Сайлас с силой оттолкнул руку Молли и, схватив за волосы, бросил на кровать. Она только негромко вскрикнула, а он уже одним быстрым движением разодрал на ней ночную рубашку, ненароком расцарапав ногтями кожу на груди.
– Ты за это заплатишь! – злобно прошипела Молли, но Сайлас снова дернул ее за волосы, а потом схватил одной рукой за горло, а другой прижал к простыне ее тонкие запястья. Теперь он был готов, но, бросив взгляд вдоль ее искусанного клопами тела, Сайлас с ужасом увидел
– Подделка! – заревел он, отталкивая ее от себя. Его срамной уд разочарованно обмяк, и Сайлас, словно прозрев, разглядел, что пышные рыжие волосы на голове Молли и в самом деле выкрашены дешевой красно-коричневой краской.
Ахнув, девица отпрянула в сторону, и он увидел, что ее подушка тоже покраснела от постоянного соприкосновения с волосами. Низ живота Сайласа тянуло и выворачивало тупой болью, и он поспешил натянуть брюки и застегнуть пуговицы. Ему хотелось как можно скорее оказаться подальше отсюда, пусть даже это означало, что он снова останется один, и он буквально вывалился из крошечной вонючей комнатенки и помчался по лестнице вниз, не обращая внимания на сладострастные стоны и детский плач, доносившиеся из-за других дверей. Этот притон – он казался ему отвратительным. Колыбель греха, гнездо самого отвратительного порока!.. Нет, надо быть сумасшедшим, чтобы прийти сюда по собственной воле!

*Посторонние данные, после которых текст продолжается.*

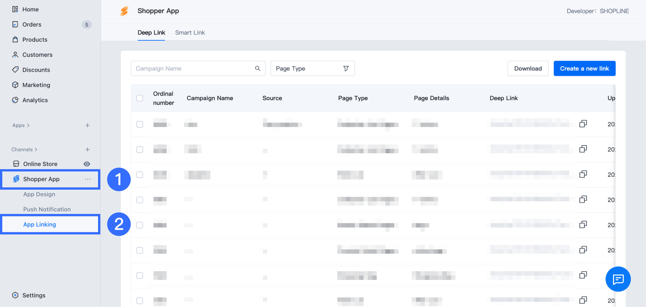Click the Analytics icon in sidebar
The image size is (646, 307).
coord(15,100)
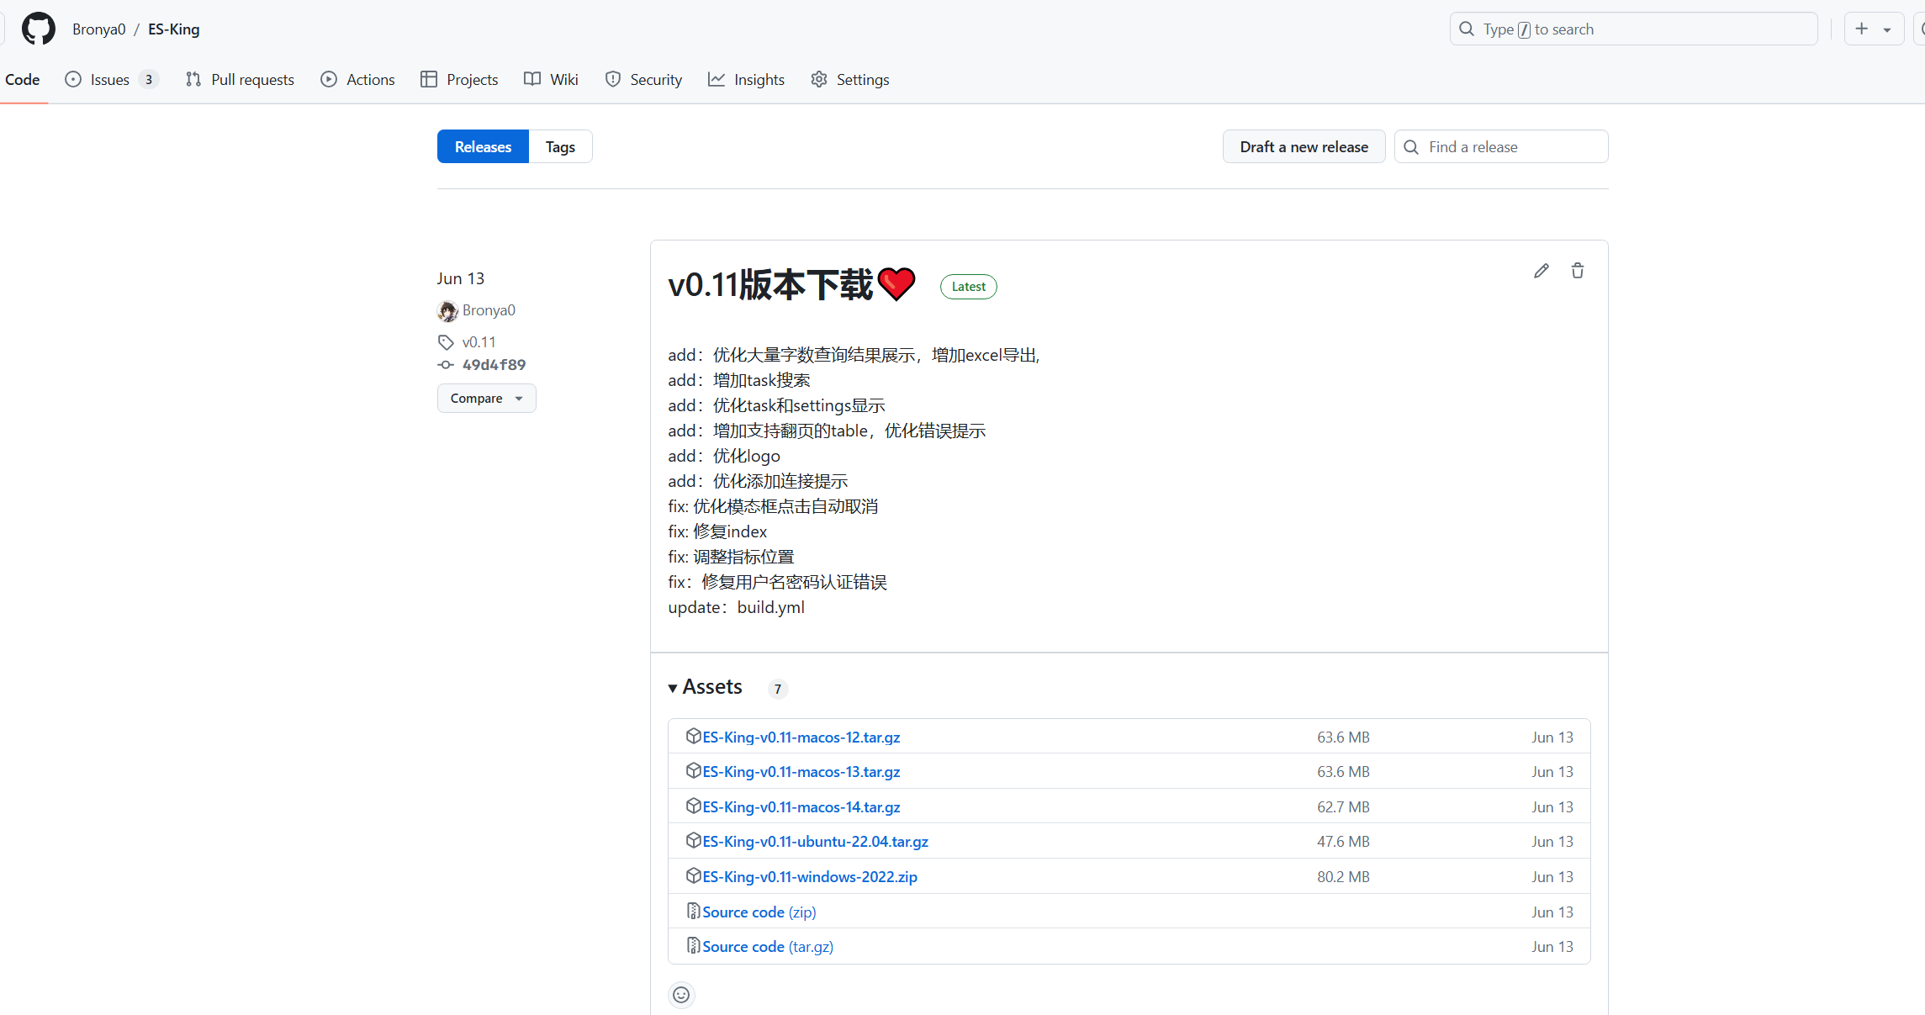Click the GitHub logo icon
The image size is (1925, 1015).
coord(39,29)
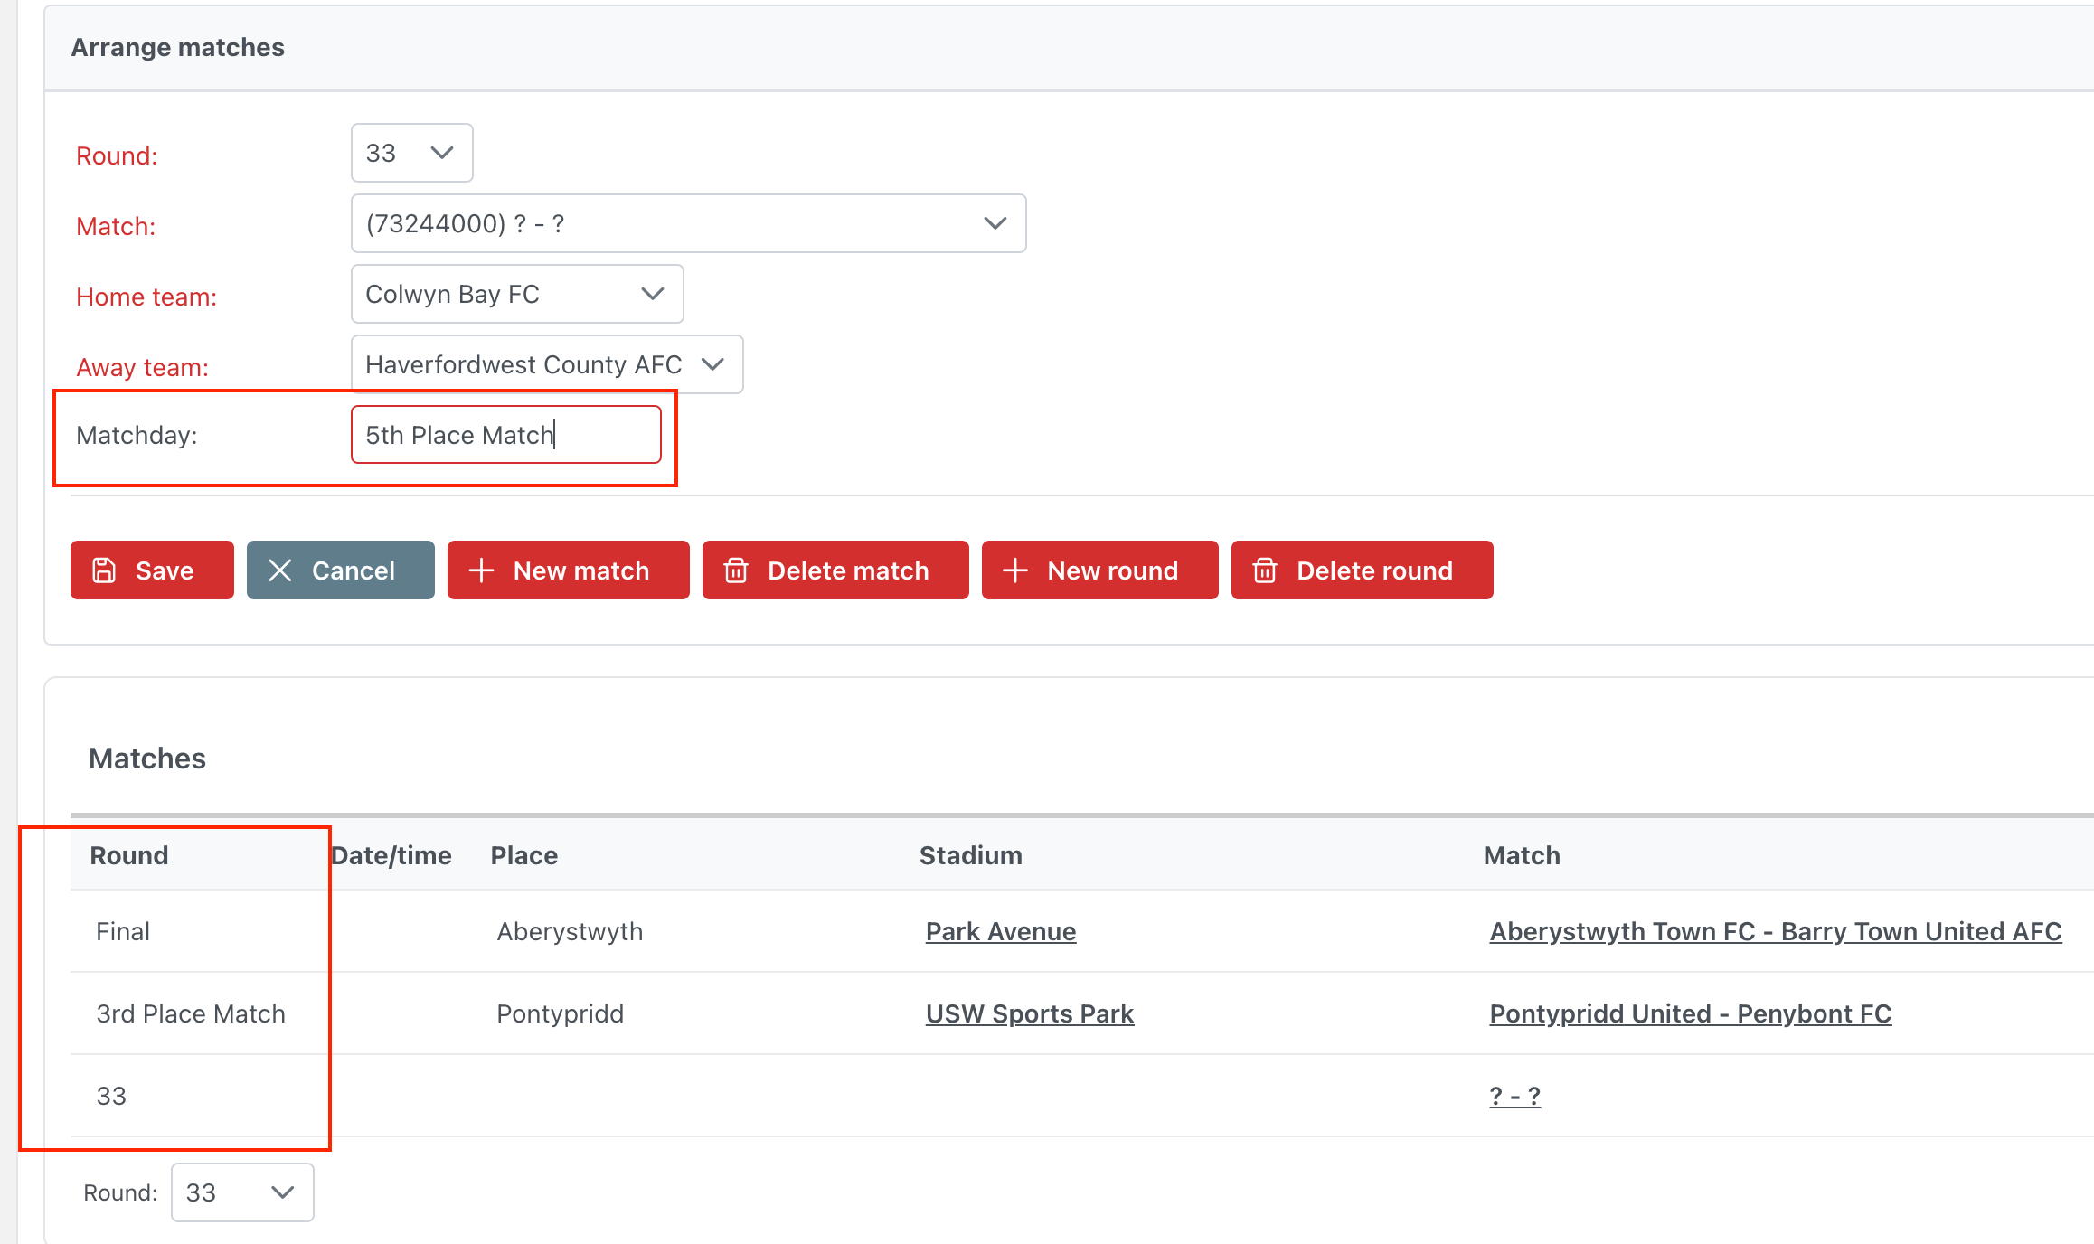Click the Round column header
This screenshot has width=2094, height=1244.
[x=129, y=855]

Зажав рот ладонью, словно человек, сдерживающий рвоту, Сайлас выбежал на улицу и помчался к «Дельфину», но по пути снова свернул туда, куда шел раньше – к Колвилл-плейс. Там он опустился на ступеньки перед дверью заброшенной лавки и ждал, ждал, ждал, пока не почувствовал, что руки перестали трястись и что к нему возвращается его обычное спокойствие.
Моржовая кость
Полки в лавке дантиста были сплошь заставлены стеклянными банками, а в них лежали зубы, зубы, зубы – пожелтевшие и покрытые пятнами, похожие на мертвый жемчуг. В витринах красовались зубные протезы, мягкие каучуковые основания которых были соединены золотыми пружинными петлями. Зубы в протезах были заметно белее и ровнее, чем в банках. Интересно, кому они могли принадлежать прежде, подумал Альби, зачарованно разглядывая эти произведения стоматологического искусства. В притоне, где он жил вместе с сестрой, когда-то была одна девушка, у которой были очень красивые, ровные зубы. Когда она умерла от чахотки, ей сначала вырвали все зубы и только потом отвезли на кладбище для бедных. С другой стороны, Альби не раз слышал, что искусственные зубы называют «зубами Ватерлоо», значит, их взяли у мертвых солдат, не так ли?..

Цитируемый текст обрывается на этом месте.